What you are asked to do: Reproduce the material below verbatim, from the first line to the last.

*** Opening Data section ***

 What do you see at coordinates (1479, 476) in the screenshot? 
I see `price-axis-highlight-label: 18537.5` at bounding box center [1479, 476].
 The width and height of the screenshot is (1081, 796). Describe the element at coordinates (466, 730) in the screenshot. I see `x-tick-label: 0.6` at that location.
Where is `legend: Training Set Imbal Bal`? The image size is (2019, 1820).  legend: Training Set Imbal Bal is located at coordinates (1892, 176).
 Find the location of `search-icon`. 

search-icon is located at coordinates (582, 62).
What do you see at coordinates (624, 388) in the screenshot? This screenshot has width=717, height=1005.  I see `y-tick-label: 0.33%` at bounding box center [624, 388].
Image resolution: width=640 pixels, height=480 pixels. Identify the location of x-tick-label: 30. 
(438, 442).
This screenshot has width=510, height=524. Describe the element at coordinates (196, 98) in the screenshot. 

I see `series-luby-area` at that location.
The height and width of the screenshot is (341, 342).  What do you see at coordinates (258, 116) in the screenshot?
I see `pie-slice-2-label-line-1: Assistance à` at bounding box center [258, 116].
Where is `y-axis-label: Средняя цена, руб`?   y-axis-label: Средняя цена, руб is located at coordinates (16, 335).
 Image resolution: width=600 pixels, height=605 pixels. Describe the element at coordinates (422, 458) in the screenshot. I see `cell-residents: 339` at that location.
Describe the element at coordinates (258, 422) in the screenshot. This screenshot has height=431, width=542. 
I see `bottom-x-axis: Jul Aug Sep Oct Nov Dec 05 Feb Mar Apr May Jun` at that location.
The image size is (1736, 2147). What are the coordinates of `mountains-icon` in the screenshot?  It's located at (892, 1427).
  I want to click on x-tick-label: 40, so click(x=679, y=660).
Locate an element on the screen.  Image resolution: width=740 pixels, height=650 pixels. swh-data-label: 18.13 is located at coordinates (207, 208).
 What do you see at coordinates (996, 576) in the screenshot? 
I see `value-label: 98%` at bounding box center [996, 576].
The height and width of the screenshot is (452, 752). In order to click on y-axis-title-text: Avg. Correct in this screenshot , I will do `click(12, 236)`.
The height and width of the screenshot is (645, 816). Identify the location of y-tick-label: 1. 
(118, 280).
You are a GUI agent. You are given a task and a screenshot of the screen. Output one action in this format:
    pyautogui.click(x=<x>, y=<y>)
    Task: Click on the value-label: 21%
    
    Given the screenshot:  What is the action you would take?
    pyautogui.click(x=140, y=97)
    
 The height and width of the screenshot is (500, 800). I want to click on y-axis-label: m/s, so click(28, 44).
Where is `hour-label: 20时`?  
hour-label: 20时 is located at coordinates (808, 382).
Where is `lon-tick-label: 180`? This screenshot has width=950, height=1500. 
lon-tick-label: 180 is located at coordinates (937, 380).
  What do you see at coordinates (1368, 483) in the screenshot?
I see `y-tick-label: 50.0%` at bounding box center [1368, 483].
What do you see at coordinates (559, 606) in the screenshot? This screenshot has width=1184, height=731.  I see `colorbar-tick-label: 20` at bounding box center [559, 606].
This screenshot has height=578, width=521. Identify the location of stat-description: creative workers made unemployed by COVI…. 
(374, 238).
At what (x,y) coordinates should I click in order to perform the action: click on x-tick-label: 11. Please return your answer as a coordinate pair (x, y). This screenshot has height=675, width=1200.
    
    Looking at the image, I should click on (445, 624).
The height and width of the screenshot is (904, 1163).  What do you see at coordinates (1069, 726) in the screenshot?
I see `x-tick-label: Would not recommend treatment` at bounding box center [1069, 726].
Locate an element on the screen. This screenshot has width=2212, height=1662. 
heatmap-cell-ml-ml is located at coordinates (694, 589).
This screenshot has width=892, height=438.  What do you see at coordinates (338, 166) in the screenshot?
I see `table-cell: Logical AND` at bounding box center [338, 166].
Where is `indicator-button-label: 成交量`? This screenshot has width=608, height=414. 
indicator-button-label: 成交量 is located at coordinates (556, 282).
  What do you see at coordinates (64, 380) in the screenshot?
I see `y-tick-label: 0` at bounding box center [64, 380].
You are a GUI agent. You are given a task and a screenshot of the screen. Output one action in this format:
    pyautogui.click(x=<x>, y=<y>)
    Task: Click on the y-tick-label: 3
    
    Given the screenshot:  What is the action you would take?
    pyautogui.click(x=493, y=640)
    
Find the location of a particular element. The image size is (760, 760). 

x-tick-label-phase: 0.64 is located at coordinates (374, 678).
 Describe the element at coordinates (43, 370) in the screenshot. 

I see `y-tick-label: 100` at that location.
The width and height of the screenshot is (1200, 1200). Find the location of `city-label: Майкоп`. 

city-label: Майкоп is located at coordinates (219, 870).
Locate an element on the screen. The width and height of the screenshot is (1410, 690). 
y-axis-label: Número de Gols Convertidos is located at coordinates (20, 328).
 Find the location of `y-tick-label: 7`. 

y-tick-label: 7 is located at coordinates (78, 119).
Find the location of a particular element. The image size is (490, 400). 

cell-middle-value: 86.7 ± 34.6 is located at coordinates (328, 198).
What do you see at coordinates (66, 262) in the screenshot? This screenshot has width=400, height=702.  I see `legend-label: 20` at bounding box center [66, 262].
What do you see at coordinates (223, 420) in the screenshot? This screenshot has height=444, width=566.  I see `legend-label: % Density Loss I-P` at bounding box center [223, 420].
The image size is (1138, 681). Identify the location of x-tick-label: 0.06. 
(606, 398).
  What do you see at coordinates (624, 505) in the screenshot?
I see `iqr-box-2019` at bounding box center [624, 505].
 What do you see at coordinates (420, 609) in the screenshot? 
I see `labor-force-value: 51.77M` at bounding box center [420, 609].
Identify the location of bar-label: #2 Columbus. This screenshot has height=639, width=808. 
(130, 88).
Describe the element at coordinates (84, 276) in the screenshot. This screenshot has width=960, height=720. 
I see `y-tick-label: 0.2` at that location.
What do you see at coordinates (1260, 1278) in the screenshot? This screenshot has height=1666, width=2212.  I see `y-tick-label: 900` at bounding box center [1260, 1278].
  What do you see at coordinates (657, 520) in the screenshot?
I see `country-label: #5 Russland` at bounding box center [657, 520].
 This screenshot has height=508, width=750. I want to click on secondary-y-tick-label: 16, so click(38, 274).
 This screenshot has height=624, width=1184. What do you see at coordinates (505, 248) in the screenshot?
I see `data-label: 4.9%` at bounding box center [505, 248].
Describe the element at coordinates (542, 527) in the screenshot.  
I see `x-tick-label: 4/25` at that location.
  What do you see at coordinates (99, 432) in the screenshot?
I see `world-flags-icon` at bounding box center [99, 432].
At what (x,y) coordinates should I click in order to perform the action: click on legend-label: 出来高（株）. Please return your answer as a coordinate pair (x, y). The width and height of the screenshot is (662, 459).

*** Closing Data section ***

Answer area:
 What do you see at coordinates (1479, 476) in the screenshot? 
I see `price-axis-highlight-label: 18537.5` at bounding box center [1479, 476].
 The width and height of the screenshot is (1081, 796). Describe the element at coordinates (466, 730) in the screenshot. I see `x-tick-label: 0.6` at that location.
Where is `legend: Training Set Imbal Bal`? The image size is (2019, 1820).  legend: Training Set Imbal Bal is located at coordinates (1892, 176).
 Find the location of `search-icon`. 

search-icon is located at coordinates (582, 62).
What do you see at coordinates (624, 388) in the screenshot? This screenshot has width=717, height=1005.  I see `y-tick-label: 0.33%` at bounding box center [624, 388].
Image resolution: width=640 pixels, height=480 pixels. Identify the location of x-tick-label: 30. 
(438, 442).
This screenshot has width=510, height=524. Describe the element at coordinates (196, 98) in the screenshot. 

I see `series-luby-area` at that location.
The height and width of the screenshot is (341, 342).  What do you see at coordinates (258, 116) in the screenshot?
I see `pie-slice-2-label-line-1: Assistance à` at bounding box center [258, 116].
Where is `y-axis-label: Средняя цена, руб`?   y-axis-label: Средняя цена, руб is located at coordinates (16, 335).
 Image resolution: width=600 pixels, height=605 pixels. Describe the element at coordinates (422, 458) in the screenshot. I see `cell-residents: 339` at that location.
Describe the element at coordinates (258, 422) in the screenshot. This screenshot has height=431, width=542. 
I see `bottom-x-axis: Jul Aug Sep Oct Nov Dec 05 Feb Mar Apr May Jun` at that location.
The image size is (1736, 2147). What are the coordinates of `mountains-icon` in the screenshot?  It's located at (892, 1427).
  I want to click on x-tick-label: 40, so click(x=679, y=660).
Locate an element on the screen.  Image resolution: width=740 pixels, height=650 pixels. swh-data-label: 18.13 is located at coordinates (207, 208).
 What do you see at coordinates (996, 576) in the screenshot? 
I see `value-label: 98%` at bounding box center [996, 576].
The height and width of the screenshot is (452, 752). In order to click on y-axis-title-text: Avg. Correct in this screenshot , I will do `click(12, 236)`.
The height and width of the screenshot is (645, 816). Identify the location of y-tick-label: 1. 
(118, 280).
You are a GUI agent. You are given a task and a screenshot of the screen. Output one action in this format:
    pyautogui.click(x=<x>, y=<y>)
    Task: Click on the value-label: 21%
    
    Given the screenshot:  What is the action you would take?
    pyautogui.click(x=140, y=97)
    
 The height and width of the screenshot is (500, 800). I want to click on y-axis-label: m/s, so click(28, 44).
Where is `hour-label: 20时`?  
hour-label: 20时 is located at coordinates (808, 382).
Where is `lon-tick-label: 180`? This screenshot has width=950, height=1500. 
lon-tick-label: 180 is located at coordinates (937, 380).
  What do you see at coordinates (1368, 483) in the screenshot?
I see `y-tick-label: 50.0%` at bounding box center [1368, 483].
What do you see at coordinates (559, 606) in the screenshot? This screenshot has width=1184, height=731.  I see `colorbar-tick-label: 20` at bounding box center [559, 606].
This screenshot has height=578, width=521. Identify the location of stat-description: creative workers made unemployed by COVI…. 
(374, 238).
At what (x,y) coordinates should I click in order to perform the action: click on x-tick-label: 11. Please return your answer as a coordinate pair (x, y). This screenshot has height=675, width=1200.
    
    Looking at the image, I should click on (445, 624).
The height and width of the screenshot is (904, 1163).  What do you see at coordinates (1069, 726) in the screenshot?
I see `x-tick-label: Would not recommend treatment` at bounding box center [1069, 726].
Locate an element on the screen. This screenshot has width=2212, height=1662. 
heatmap-cell-ml-ml is located at coordinates (694, 589).
This screenshot has width=892, height=438.  What do you see at coordinates (338, 166) in the screenshot?
I see `table-cell: Logical AND` at bounding box center [338, 166].
Where is `indicator-button-label: 成交量`? This screenshot has width=608, height=414. 
indicator-button-label: 成交量 is located at coordinates (556, 282).
  What do you see at coordinates (64, 380) in the screenshot?
I see `y-tick-label: 0` at bounding box center [64, 380].
You are a GUI agent. You are given a task and a screenshot of the screen. Output one action in this format:
    pyautogui.click(x=<x>, y=<y>)
    Task: Click on the y-tick-label: 3
    
    Given the screenshot:  What is the action you would take?
    pyautogui.click(x=493, y=640)
    
Find the location of a particular element. The image size is (760, 760). 

x-tick-label-phase: 0.64 is located at coordinates (374, 678).
 Describe the element at coordinates (43, 370) in the screenshot. 

I see `y-tick-label: 100` at that location.
The width and height of the screenshot is (1200, 1200). Find the location of `city-label: Майкоп`. 

city-label: Майкоп is located at coordinates (219, 870).
Locate an element on the screen. The width and height of the screenshot is (1410, 690). 
y-axis-label: Número de Gols Convertidos is located at coordinates (20, 328).
 Find the location of `y-tick-label: 7`. 

y-tick-label: 7 is located at coordinates (78, 119).
Find the location of a particular element. The image size is (490, 400). 

cell-middle-value: 86.7 ± 34.6 is located at coordinates (328, 198).
What do you see at coordinates (66, 262) in the screenshot? This screenshot has width=400, height=702.  I see `legend-label: 20` at bounding box center [66, 262].
What do you see at coordinates (223, 420) in the screenshot? This screenshot has height=444, width=566.  I see `legend-label: % Density Loss I-P` at bounding box center [223, 420].
The image size is (1138, 681). Identify the location of x-tick-label: 0.06. 
(606, 398).
  What do you see at coordinates (624, 505) in the screenshot?
I see `iqr-box-2019` at bounding box center [624, 505].
 What do you see at coordinates (420, 609) in the screenshot? 
I see `labor-force-value: 51.77M` at bounding box center [420, 609].
Identify the location of bar-label: #2 Columbus. This screenshot has height=639, width=808. 
(130, 88).
Describe the element at coordinates (84, 276) in the screenshot. This screenshot has width=960, height=720. 
I see `y-tick-label: 0.2` at that location.
What do you see at coordinates (1260, 1278) in the screenshot? This screenshot has height=1666, width=2212.  I see `y-tick-label: 900` at bounding box center [1260, 1278].
  What do you see at coordinates (657, 520) in the screenshot?
I see `country-label: #5 Russland` at bounding box center [657, 520].
 This screenshot has height=508, width=750. I want to click on secondary-y-tick-label: 16, so click(38, 274).
 This screenshot has height=624, width=1184. What do you see at coordinates (505, 248) in the screenshot?
I see `data-label: 4.9%` at bounding box center [505, 248].
Describe the element at coordinates (542, 527) in the screenshot.  
I see `x-tick-label: 4/25` at that location.
  What do you see at coordinates (99, 432) in the screenshot?
I see `world-flags-icon` at bounding box center [99, 432].
At what (x,y) coordinates should I click in order to perform the action: click on legend-label: 出来高（株）. Please return your answer as a coordinate pair (x, y). The width and height of the screenshot is (662, 459).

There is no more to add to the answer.